Há que ser destacado que, embora o Supremo Tribunal Federal tenha mantido a validade dos limites de idade fixados em editais e regulamentos fundados no art. 10 da Lei nº 6.880/80 até 31/12/2011, ressalvou, contudo, a hipótese daqueles candidatos que tivessem ingressado em juízo, tanto que no mencionado processo (RE nº 600.885) o recurso extraordinário interposto pela União restou desprovido. Assim, uma vez ressalvado o direito daqueles que haviam ingressado em juízo, não há porque deixar de aplicar o mesmo entendimento para aqueles ingressam em juízo questionando matéria idêntica.

No que diz respeito ao serviço militar temporário exercido pelos Médicos, Farmacêutico, Dentistas e Veterinários, a Lei nº 5.292, de 08/06/1967, que dispõe sobre o serviço militar temporário, prevê apenas limitação temporal às prorrogações, estabelecendo que o prazo total, contínuo ou interrompido, não poderá atingir 10 (dez) anos (art. 41), competindo aos Ministérios Militares estabelecer as condições e prazos das prorrogações (parágrafo único do aludido dispositivo). Não fora isso, os art. 24 e 27 do Decreto nº 4.502, de 09/12/2002 (com redação dada pelo Decreto nº 6.790/2009), que aprova o Regulamento para o Corpo de Oficiais da Reserva do Exército, limita as prorrogações sucessivas do oficial temporário a oito anos de serviço, podendo o último período ser 'inferior a doze meses, para não ultrapassar o tempo máximo de permanência no serviço ativo' (parágrafo único do art. 27). Nota-se, desta forma, ao que demonstram os documentos acostados à inicial, que a única razão da não prorrogação do tempo de serviço da autora seria o indigitado limite de idade de 43 anos, pois não teria atingido o tempo máximo de permanência no Exército previsto no decreto antes referido. Assim, não haveria incompatibilidade na pretendida prorrogação de tempo de serviço da autora por mais 12 meses, independente de completar 43 anos, desde que não ultrapasse o prazo máximo de oito anos de permanência no serviço militar.

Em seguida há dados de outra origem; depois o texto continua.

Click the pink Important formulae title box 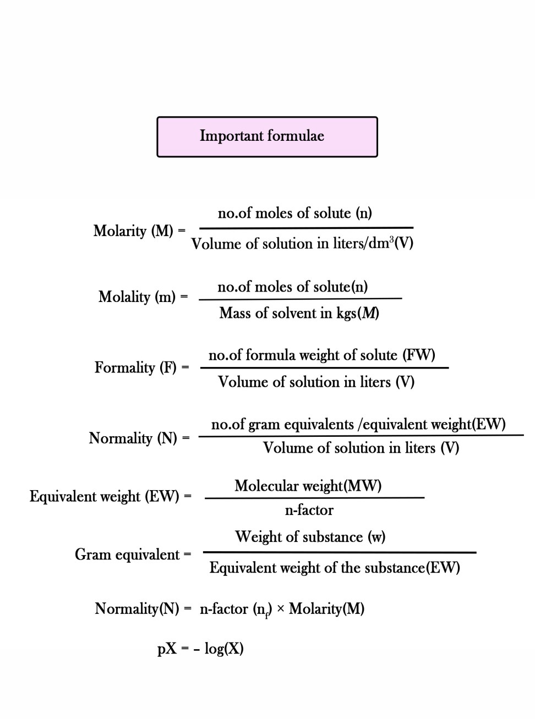(x=267, y=136)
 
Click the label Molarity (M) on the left (x=133, y=230)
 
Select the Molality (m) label (x=137, y=297)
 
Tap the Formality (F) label (x=135, y=367)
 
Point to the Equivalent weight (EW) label (x=105, y=497)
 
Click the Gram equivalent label (x=127, y=555)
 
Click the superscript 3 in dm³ (x=391, y=240)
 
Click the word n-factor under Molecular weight (x=309, y=511)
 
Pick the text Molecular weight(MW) (x=308, y=486)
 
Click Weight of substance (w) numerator (x=310, y=537)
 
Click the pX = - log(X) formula (x=200, y=649)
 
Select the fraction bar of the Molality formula (x=300, y=299)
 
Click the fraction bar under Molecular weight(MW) (x=314, y=498)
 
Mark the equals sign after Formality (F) (x=185, y=367)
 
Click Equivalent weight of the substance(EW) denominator (x=335, y=568)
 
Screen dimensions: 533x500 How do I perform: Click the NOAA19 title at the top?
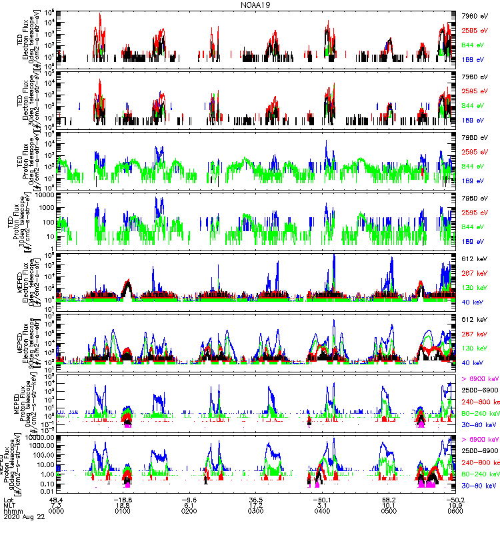251,5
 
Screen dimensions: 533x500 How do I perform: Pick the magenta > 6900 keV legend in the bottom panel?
480,440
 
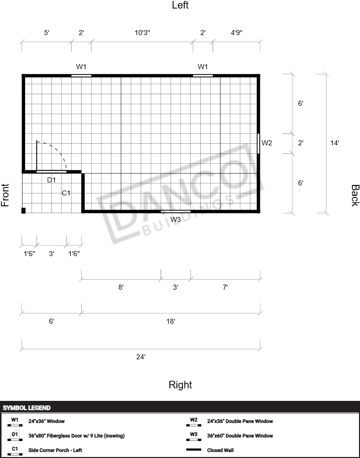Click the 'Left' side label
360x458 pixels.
pyautogui.click(x=180, y=5)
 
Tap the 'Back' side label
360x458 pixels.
pyautogui.click(x=355, y=195)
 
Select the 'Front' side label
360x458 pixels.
pyautogui.click(x=5, y=195)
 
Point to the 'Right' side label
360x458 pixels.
pyautogui.click(x=180, y=385)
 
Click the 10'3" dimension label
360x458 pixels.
pyautogui.click(x=142, y=33)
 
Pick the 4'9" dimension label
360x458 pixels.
pyautogui.click(x=236, y=33)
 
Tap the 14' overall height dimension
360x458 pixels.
pyautogui.click(x=334, y=143)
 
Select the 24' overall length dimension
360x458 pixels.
pyautogui.click(x=141, y=357)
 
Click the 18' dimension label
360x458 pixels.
pyautogui.click(x=171, y=321)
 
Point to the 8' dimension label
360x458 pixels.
pyautogui.click(x=121, y=287)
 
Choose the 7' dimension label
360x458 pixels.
pyautogui.click(x=225, y=287)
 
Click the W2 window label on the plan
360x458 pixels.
pyautogui.click(x=266, y=143)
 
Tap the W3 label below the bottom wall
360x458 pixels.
pyautogui.click(x=175, y=219)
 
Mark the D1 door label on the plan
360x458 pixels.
pyautogui.click(x=52, y=180)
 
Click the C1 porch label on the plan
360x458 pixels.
pyautogui.click(x=66, y=193)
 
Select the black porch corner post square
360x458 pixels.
pyautogui.click(x=24, y=210)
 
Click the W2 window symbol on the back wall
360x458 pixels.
pyautogui.click(x=258, y=143)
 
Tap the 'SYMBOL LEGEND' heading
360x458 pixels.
pyautogui.click(x=27, y=408)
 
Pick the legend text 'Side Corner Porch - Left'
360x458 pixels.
pyautogui.click(x=55, y=450)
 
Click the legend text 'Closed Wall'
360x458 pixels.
pyautogui.click(x=220, y=450)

Vê-se, portanto, que não há qualquer indício de que a fixação de limite de idade para a prorrogação do tempo de serviço do oficial temporário esteja prevista em lei, afrontando o princípio da reserva legal, em face da determinação inserta no art. 142, § 3°, X, da Constituição. Não fora isso, no caso da autora, não se verifica como o pressuposto etário influencie no desempenho da atividade exercida, qual seja, de assistente social do Exército.

No que tange aos honorários advocatícios observo que foram fixados em montante inferior ao entendimento da Turma para ações dessa matéria.

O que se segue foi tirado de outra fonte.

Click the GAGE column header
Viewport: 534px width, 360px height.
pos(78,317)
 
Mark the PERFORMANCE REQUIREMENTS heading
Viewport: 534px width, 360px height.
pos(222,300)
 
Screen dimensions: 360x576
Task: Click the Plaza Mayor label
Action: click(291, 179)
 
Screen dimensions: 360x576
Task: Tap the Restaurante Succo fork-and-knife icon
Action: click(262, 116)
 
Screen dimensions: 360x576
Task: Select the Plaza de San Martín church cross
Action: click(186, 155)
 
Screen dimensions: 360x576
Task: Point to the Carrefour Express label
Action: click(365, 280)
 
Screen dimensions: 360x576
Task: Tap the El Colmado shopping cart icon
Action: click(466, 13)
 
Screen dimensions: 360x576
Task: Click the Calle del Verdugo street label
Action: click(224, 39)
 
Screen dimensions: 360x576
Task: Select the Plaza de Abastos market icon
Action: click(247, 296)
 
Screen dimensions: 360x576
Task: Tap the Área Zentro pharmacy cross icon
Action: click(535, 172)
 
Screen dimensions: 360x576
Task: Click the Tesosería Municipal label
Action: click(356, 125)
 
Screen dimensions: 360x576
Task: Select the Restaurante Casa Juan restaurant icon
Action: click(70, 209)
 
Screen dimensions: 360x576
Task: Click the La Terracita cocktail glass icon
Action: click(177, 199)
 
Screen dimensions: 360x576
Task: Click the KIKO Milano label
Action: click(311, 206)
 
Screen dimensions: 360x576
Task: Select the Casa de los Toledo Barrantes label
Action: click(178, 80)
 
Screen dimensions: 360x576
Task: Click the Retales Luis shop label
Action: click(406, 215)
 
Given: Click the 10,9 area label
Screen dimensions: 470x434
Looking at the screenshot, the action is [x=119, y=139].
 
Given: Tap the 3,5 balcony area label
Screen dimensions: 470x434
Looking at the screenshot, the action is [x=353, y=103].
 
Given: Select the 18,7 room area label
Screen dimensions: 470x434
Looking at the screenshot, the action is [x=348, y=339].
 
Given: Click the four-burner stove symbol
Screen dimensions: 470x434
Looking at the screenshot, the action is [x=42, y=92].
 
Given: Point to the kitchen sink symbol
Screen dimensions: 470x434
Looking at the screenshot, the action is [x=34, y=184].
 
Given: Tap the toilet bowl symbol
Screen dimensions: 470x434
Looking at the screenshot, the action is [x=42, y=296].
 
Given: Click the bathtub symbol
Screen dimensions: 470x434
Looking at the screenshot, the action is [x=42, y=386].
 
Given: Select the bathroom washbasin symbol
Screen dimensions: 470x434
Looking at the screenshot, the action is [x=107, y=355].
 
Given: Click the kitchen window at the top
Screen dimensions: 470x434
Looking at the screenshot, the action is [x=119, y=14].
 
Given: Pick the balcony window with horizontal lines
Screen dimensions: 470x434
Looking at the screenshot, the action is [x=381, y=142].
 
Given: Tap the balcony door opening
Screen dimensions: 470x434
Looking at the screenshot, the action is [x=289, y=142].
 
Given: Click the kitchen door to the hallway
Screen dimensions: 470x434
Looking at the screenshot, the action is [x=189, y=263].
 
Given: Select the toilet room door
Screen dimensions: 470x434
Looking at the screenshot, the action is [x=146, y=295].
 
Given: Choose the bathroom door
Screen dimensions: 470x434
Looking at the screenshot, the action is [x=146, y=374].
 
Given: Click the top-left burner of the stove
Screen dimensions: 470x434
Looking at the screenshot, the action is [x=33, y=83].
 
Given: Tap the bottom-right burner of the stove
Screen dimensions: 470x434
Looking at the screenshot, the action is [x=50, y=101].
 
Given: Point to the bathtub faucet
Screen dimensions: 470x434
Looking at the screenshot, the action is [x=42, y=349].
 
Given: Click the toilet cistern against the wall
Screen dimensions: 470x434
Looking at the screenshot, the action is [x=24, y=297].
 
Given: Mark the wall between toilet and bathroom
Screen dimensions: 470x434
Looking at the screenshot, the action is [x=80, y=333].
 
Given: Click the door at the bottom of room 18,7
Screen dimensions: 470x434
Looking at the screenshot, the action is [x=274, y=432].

Ao final, quanto a eventual prequestionamento relativamente à discussão de matéria constitucional e/ou negativa de vigência de lei federal, os próprios fundamentos desta decisão e a análise da legislação pertinente à espécie, são suficientes para aventar a questão. Saliento que o prequestionamento se dá nesta fase processual com intuito de evitar embargos declaratórios, que, advirto, interpostos com tal fim, serão considerados procrastinatórios e sujeitarão o embargante à multa, na forma do previsto no art. 538 do CPC.

Ante o exposto, voto por não conhecer da remessa oficial e negar provimento à apelação.